====== Record set
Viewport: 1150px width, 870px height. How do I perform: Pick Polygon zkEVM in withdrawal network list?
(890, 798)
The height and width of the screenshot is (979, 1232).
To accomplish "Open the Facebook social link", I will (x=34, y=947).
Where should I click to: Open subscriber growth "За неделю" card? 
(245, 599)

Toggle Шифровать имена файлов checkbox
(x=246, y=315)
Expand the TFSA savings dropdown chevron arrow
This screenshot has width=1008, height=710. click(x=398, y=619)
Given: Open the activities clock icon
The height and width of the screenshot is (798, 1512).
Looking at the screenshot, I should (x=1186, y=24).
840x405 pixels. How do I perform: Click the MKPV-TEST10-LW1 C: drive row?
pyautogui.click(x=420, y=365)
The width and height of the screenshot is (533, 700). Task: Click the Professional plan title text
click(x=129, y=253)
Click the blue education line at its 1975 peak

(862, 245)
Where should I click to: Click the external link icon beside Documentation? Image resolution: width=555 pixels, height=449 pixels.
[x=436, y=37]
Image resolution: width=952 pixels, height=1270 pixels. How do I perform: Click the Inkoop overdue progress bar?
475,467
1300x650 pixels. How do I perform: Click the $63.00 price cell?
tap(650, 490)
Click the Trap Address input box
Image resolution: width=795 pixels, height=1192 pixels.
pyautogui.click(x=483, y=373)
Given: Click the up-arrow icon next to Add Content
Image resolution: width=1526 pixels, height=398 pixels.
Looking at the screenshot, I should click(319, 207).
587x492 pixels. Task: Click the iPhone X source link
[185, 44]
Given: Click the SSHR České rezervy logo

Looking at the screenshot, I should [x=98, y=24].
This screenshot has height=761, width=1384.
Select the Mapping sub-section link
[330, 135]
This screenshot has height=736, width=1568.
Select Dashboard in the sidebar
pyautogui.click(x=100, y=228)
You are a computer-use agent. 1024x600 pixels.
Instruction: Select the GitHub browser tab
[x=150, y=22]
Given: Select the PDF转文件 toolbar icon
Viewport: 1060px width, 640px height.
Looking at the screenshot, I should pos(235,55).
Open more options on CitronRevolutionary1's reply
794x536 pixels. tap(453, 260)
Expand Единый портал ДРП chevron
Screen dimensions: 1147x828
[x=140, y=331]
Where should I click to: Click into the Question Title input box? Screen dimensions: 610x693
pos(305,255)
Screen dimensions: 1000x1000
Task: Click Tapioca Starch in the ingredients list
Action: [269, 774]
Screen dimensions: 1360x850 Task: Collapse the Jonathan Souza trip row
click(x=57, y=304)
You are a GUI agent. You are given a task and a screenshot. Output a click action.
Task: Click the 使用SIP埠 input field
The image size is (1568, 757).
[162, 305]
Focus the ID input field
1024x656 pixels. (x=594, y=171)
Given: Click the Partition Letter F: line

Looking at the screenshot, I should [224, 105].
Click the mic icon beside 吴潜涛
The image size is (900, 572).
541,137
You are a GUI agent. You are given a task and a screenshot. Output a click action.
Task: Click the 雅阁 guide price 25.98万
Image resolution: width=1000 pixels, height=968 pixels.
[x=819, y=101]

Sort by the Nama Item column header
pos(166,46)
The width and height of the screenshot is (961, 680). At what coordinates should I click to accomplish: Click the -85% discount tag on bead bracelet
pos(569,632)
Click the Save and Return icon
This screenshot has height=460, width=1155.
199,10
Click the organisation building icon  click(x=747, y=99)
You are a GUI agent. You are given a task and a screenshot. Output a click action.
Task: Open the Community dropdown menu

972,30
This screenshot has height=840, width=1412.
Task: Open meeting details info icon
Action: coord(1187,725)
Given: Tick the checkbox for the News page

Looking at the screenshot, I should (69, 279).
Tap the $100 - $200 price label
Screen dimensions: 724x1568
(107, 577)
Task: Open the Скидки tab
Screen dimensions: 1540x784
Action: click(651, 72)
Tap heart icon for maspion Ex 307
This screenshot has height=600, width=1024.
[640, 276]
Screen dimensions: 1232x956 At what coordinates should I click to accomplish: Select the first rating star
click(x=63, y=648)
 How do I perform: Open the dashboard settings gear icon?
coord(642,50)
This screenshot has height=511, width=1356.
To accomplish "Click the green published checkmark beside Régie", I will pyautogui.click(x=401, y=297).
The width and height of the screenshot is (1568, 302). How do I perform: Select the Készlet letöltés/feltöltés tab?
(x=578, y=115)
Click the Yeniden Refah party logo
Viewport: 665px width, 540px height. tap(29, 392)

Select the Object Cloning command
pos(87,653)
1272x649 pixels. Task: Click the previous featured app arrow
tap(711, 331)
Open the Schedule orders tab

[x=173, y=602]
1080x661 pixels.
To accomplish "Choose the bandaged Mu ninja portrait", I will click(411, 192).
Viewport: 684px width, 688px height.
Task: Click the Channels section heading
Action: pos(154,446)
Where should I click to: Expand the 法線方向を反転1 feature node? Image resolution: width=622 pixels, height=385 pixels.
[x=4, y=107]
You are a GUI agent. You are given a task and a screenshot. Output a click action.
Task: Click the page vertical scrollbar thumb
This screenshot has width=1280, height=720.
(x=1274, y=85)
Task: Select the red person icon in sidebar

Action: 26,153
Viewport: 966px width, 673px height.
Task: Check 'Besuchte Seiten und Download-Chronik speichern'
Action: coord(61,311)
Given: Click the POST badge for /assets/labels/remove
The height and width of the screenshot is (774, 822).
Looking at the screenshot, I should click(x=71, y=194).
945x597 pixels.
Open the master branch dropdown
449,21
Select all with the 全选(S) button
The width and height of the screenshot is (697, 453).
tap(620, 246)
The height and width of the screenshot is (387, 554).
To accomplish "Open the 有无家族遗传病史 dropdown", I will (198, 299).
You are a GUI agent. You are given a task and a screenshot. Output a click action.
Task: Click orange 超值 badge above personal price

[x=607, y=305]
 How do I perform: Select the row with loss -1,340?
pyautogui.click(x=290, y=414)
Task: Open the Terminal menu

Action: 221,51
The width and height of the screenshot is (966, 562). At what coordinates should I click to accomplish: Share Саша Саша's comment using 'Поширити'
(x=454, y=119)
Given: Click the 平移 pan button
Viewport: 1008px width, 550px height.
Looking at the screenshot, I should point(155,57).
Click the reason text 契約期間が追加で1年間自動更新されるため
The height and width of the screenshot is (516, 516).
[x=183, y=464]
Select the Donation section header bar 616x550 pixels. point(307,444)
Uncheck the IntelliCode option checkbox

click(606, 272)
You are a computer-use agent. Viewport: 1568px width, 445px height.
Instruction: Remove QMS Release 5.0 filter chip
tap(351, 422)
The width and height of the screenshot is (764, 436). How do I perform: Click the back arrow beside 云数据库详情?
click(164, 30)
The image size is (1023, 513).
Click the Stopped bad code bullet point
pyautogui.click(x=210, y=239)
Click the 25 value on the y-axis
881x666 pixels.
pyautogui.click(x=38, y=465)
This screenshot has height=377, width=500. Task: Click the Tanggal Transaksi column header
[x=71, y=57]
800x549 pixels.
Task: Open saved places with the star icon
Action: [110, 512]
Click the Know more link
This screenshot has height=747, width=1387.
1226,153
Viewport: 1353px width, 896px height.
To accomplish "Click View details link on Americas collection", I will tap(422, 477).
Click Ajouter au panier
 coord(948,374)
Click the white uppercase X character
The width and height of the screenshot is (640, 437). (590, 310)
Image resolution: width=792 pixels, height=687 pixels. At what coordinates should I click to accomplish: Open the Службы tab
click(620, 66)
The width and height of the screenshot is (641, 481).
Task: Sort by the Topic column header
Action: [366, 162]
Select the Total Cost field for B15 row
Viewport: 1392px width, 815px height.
============
(What the task asks): Once more, write out all the data above exactly as given.

(Solution to the problem):
Viewport: 1150px width, 870px height. How do I perform: Pick Polygon zkEVM in withdrawal network list?
(890, 798)
The height and width of the screenshot is (979, 1232).
To accomplish "Open the Facebook social link", I will (x=34, y=947).
Where should I click to: Open subscriber growth "За неделю" card? 
(245, 599)

Toggle Шифровать имена файлов checkbox
(x=246, y=315)
Expand the TFSA savings dropdown chevron arrow
This screenshot has width=1008, height=710. click(x=398, y=619)
Given: Open the activities clock icon
The height and width of the screenshot is (798, 1512).
Looking at the screenshot, I should (x=1186, y=24).
840x405 pixels. How do I perform: Click the MKPV-TEST10-LW1 C: drive row?
pyautogui.click(x=420, y=365)
The width and height of the screenshot is (533, 700). Task: Click the Professional plan title text
click(x=129, y=253)
Click the blue education line at its 1975 peak

(862, 245)
Where should I click to: Click the external link icon beside Documentation? Image resolution: width=555 pixels, height=449 pixels.
[x=436, y=37]
Image resolution: width=952 pixels, height=1270 pixels. How do I perform: Click the Inkoop overdue progress bar?
475,467
1300x650 pixels. How do I perform: Click the $63.00 price cell?
tap(650, 490)
Click the Trap Address input box
Image resolution: width=795 pixels, height=1192 pixels.
pyautogui.click(x=483, y=373)
Given: Click the up-arrow icon next to Add Content
Image resolution: width=1526 pixels, height=398 pixels.
Looking at the screenshot, I should click(319, 207).
587x492 pixels. Task: Click the iPhone X source link
[185, 44]
Given: Click the SSHR České rezervy logo

Looking at the screenshot, I should [x=98, y=24].
This screenshot has height=761, width=1384.
Select the Mapping sub-section link
[330, 135]
This screenshot has height=736, width=1568.
Select Dashboard in the sidebar
pyautogui.click(x=100, y=228)
You are a computer-use agent. 1024x600 pixels.
Instruction: Select the GitHub browser tab
[x=150, y=22]
Given: Select the PDF转文件 toolbar icon
Viewport: 1060px width, 640px height.
Looking at the screenshot, I should pos(235,55).
Open more options on CitronRevolutionary1's reply
794x536 pixels. tap(453, 260)
Expand Единый портал ДРП chevron
Screen dimensions: 1147x828
[x=140, y=331]
Where should I click to: Click into the Question Title input box? Screen dimensions: 610x693
pos(305,255)
Screen dimensions: 1000x1000
Task: Click Tapioca Starch in the ingredients list
Action: [269, 774]
Screen dimensions: 1360x850 Task: Collapse the Jonathan Souza trip row
click(x=57, y=304)
You are a GUI agent. You are given a task and a screenshot. Output a click action.
Task: Click the 使用SIP埠 input field
The image size is (1568, 757).
[162, 305]
Focus the ID input field
1024x656 pixels. (x=594, y=171)
Given: Click the Partition Letter F: line

Looking at the screenshot, I should [224, 105].
Click the mic icon beside 吴潜涛
The image size is (900, 572).
541,137
You are a GUI agent. You are given a task and a screenshot. Output a click action.
Task: Click the 雅阁 guide price 25.98万
Image resolution: width=1000 pixels, height=968 pixels.
[x=819, y=101]

Sort by the Nama Item column header
pos(166,46)
The width and height of the screenshot is (961, 680). At what coordinates should I click to accomplish: Click the -85% discount tag on bead bracelet
pos(569,632)
Click the Save and Return icon
This screenshot has height=460, width=1155.
199,10
Click the organisation building icon  click(x=747, y=99)
You are a GUI agent. You are given a task and a screenshot. Output a click action.
Task: Open the Community dropdown menu

972,30
This screenshot has height=840, width=1412.
Task: Open meeting details info icon
Action: coord(1187,725)
Given: Tick the checkbox for the News page

Looking at the screenshot, I should (69, 279).
Tap the $100 - $200 price label
Screen dimensions: 724x1568
(107, 577)
Task: Open the Скидки tab
Screen dimensions: 1540x784
Action: click(651, 72)
Tap heart icon for maspion Ex 307
This screenshot has height=600, width=1024.
[640, 276]
Screen dimensions: 1232x956 At what coordinates should I click to accomplish: Select the first rating star
click(x=63, y=648)
 How do I perform: Open the dashboard settings gear icon?
coord(642,50)
This screenshot has height=511, width=1356.
To accomplish "Click the green published checkmark beside Régie", I will pyautogui.click(x=401, y=297).
The width and height of the screenshot is (1568, 302). How do I perform: Select the Készlet letöltés/feltöltés tab?
(x=578, y=115)
Click the Yeniden Refah party logo
Viewport: 665px width, 540px height. tap(29, 392)

Select the Object Cloning command
pos(87,653)
1272x649 pixels. Task: Click the previous featured app arrow
tap(711, 331)
Open the Schedule orders tab

[x=173, y=602]
1080x661 pixels.
To accomplish "Choose the bandaged Mu ninja portrait", I will click(411, 192).
Viewport: 684px width, 688px height.
Task: Click the Channels section heading
Action: pos(154,446)
Where should I click to: Expand the 法線方向を反転1 feature node? Image resolution: width=622 pixels, height=385 pixels.
[x=4, y=107]
You are a GUI agent. You are given a task and a screenshot. Output a click action.
Task: Click the page vertical scrollbar thumb
This screenshot has width=1280, height=720.
(x=1274, y=85)
Task: Select the red person icon in sidebar

Action: 26,153
Viewport: 966px width, 673px height.
Task: Check 'Besuchte Seiten und Download-Chronik speichern'
Action: coord(61,311)
Given: Click the POST badge for /assets/labels/remove
The height and width of the screenshot is (774, 822).
Looking at the screenshot, I should click(x=71, y=194).
945x597 pixels.
Open the master branch dropdown
449,21
Select all with the 全选(S) button
The width and height of the screenshot is (697, 453).
tap(620, 246)
The height and width of the screenshot is (387, 554).
To accomplish "Open the 有无家族遗传病史 dropdown", I will (198, 299).
You are a GUI agent. You are given a task and a screenshot. Output a click action.
Task: Click orange 超值 badge above personal price

[x=607, y=305]
 How do I perform: Select the row with loss -1,340?
pyautogui.click(x=290, y=414)
Task: Open the Terminal menu

Action: 221,51
The width and height of the screenshot is (966, 562). At what coordinates should I click to accomplish: Share Саша Саша's comment using 'Поширити'
(x=454, y=119)
Given: Click the 平移 pan button
Viewport: 1008px width, 550px height.
Looking at the screenshot, I should point(155,57).
Click the reason text 契約期間が追加で1年間自動更新されるため
The height and width of the screenshot is (516, 516).
[x=183, y=464]
Select the Donation section header bar 616x550 pixels. point(307,444)
Uncheck the IntelliCode option checkbox

click(606, 272)
You are a computer-use agent. Viewport: 1568px width, 445px height.
Instruction: Remove QMS Release 5.0 filter chip
tap(351, 422)
The width and height of the screenshot is (764, 436). How do I perform: Click the back arrow beside 云数据库详情?
click(164, 30)
The image size is (1023, 513).
Click the Stopped bad code bullet point
pyautogui.click(x=210, y=239)
Click the 25 value on the y-axis
881x666 pixels.
pyautogui.click(x=38, y=465)
This screenshot has height=377, width=500. Task: Click the Tanggal Transaksi column header
[x=71, y=57]
800x549 pixels.
Task: Open saved places with the star icon
Action: [110, 512]
Click the Know more link
This screenshot has height=747, width=1387.
1226,153
Viewport: 1353px width, 896px height.
To accomplish "Click View details link on Americas collection", I will tap(422, 477).
Click Ajouter au panier
 coord(948,374)
Click the white uppercase X character
The width and height of the screenshot is (640, 437). (590, 310)
Image resolution: width=792 pixels, height=687 pixels. At what coordinates should I click to accomplish: Open the Службы tab
click(620, 66)
The width and height of the screenshot is (641, 481).
Task: Sort by the Topic column header
Action: [366, 162]
Select the Total Cost field for B15 row
Viewport: 1392px width, 815px height.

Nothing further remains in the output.